Cyclohexene oxidation yields over different La1−Sr CoO3 perovskites containing 0, 10, 20, 30 and 40 at. % Sr under standard conditions after 6 h.

Comparing the catalytic properties of herein synthesized perovskites with a commercial analogue shows the superior catalytic activity and selectivity of the spray‐flame‐made nanoparticles with high surface areas (Figure S12). A commercial La0.8Sr0.2CoO3 catalyst exhibits only 46.5 % cyclohexene conversion, whereas our Sr20 sample achieves a high conversion of 78.9 %. The comparison also clarifies the outstanding hydroperoxide decomposition ability of Sr20, shifting the selectivity to cyclohex‐2‐ene‐1‐one as the main product. In contrast, the commercial sample shows a high selectivity to the hydroperoxide intermediate, resulting in low product yields. The low catalytic activity of the commercial sample can be ascribed to its significantly lower surface area of 10 m2 g−1 and a lower phase purity.

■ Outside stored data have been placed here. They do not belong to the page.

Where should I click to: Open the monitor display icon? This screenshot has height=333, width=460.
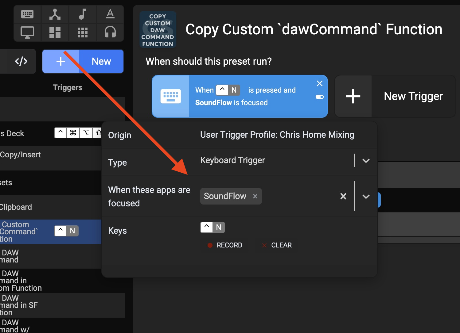click(27, 32)
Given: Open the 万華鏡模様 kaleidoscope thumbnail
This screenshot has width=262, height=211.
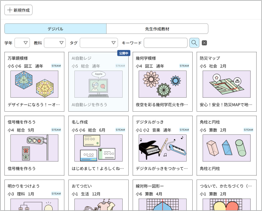Looking at the screenshot, I should pos(34,84).
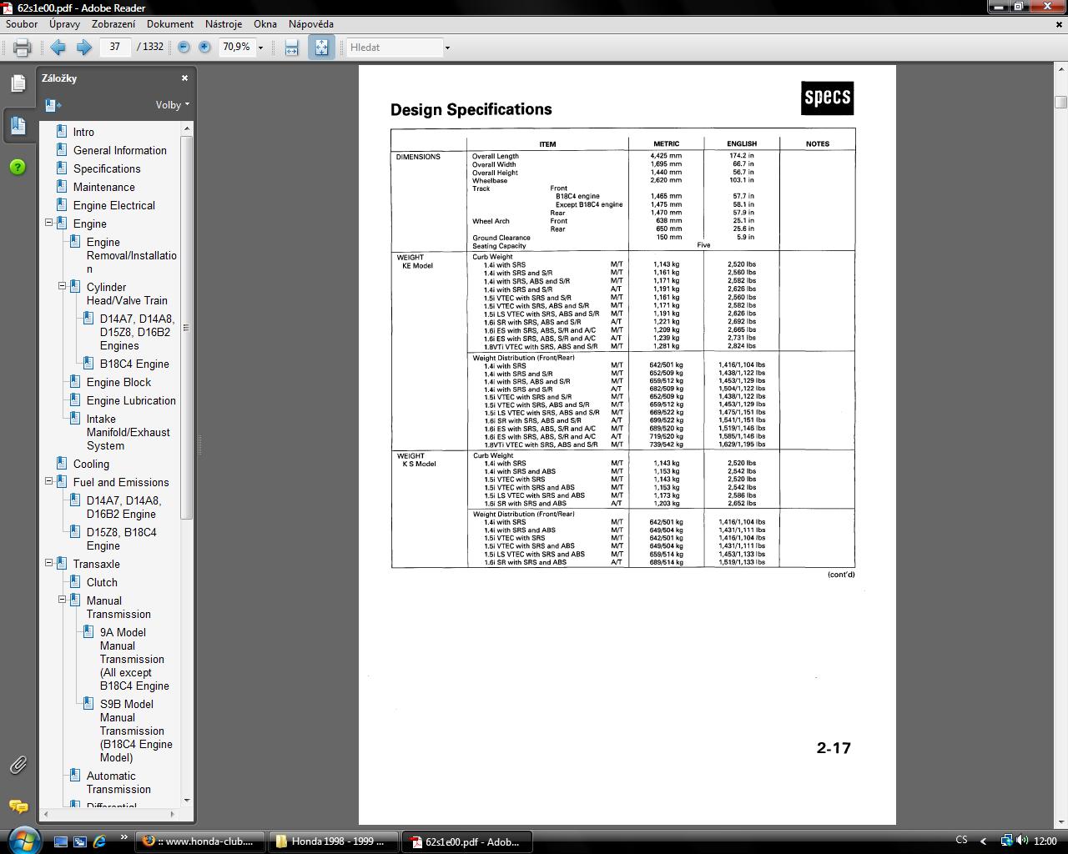Open the Volby options dropdown
Viewport: 1068px width, 854px height.
coord(172,105)
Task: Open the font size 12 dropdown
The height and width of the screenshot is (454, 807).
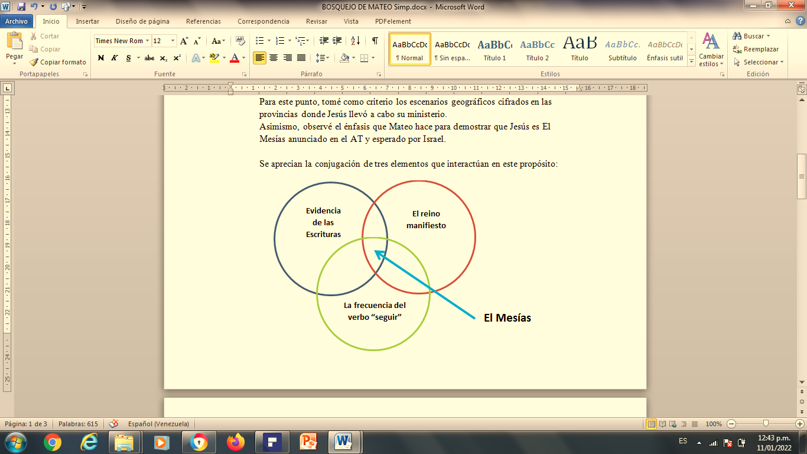Action: (x=173, y=41)

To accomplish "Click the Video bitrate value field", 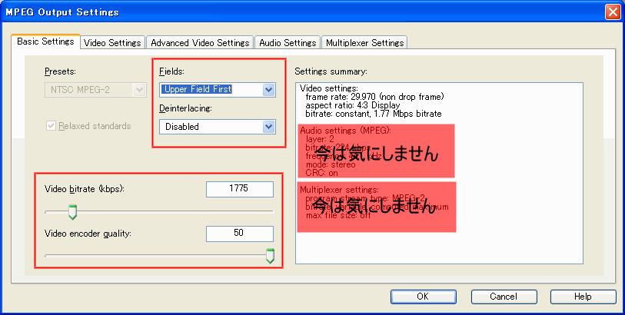I will pos(239,189).
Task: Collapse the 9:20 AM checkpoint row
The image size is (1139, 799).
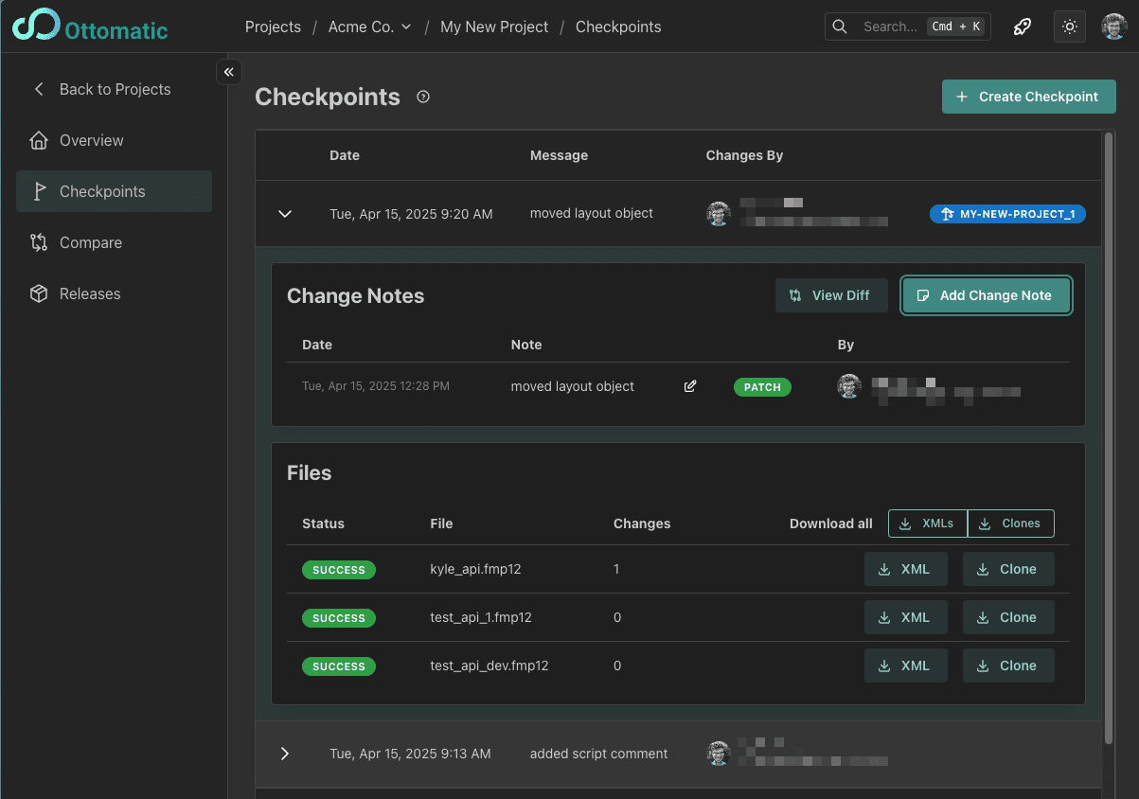Action: 285,214
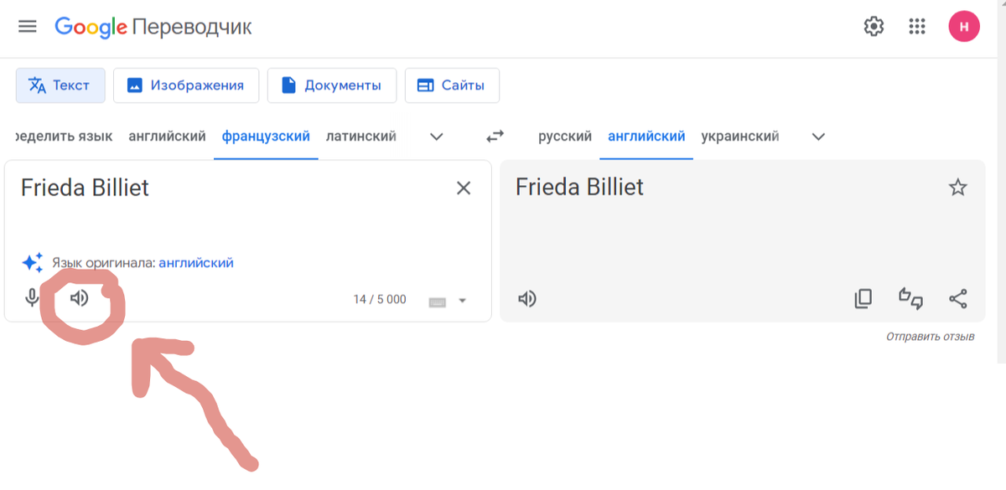
Task: Open the settings gear
Action: tap(874, 27)
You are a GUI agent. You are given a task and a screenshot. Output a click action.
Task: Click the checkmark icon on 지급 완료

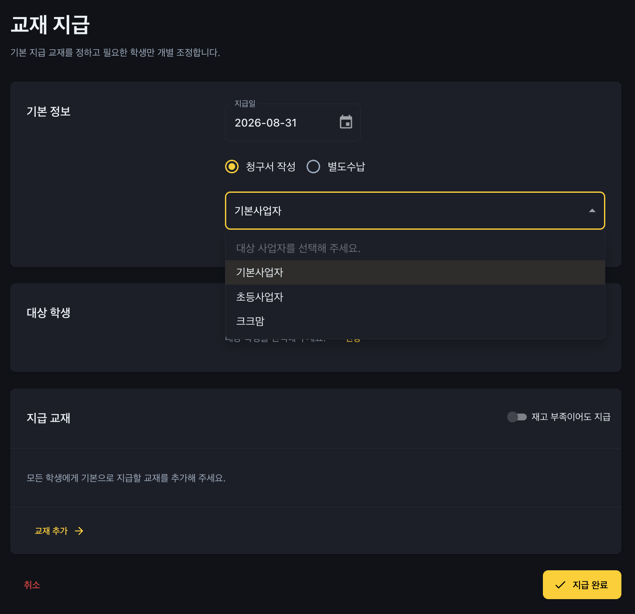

Correlating the specific surface areas and particle sizes of the La1−Sr CoO3 catalysts with their catalytic activities does not show a clear dependence on cyclohexene conversion, indicating that the slightly larger surface area and smaller particle size of the Sr20 catalyst do not play a crucial role in its higher catalytic activity in terms of hydroperoxide decomposition (Figure S13). Moreover, XRD patterns recorded after cyclohexene oxidation do not indicate any changes in phase purity or crystallinity (Figure S14).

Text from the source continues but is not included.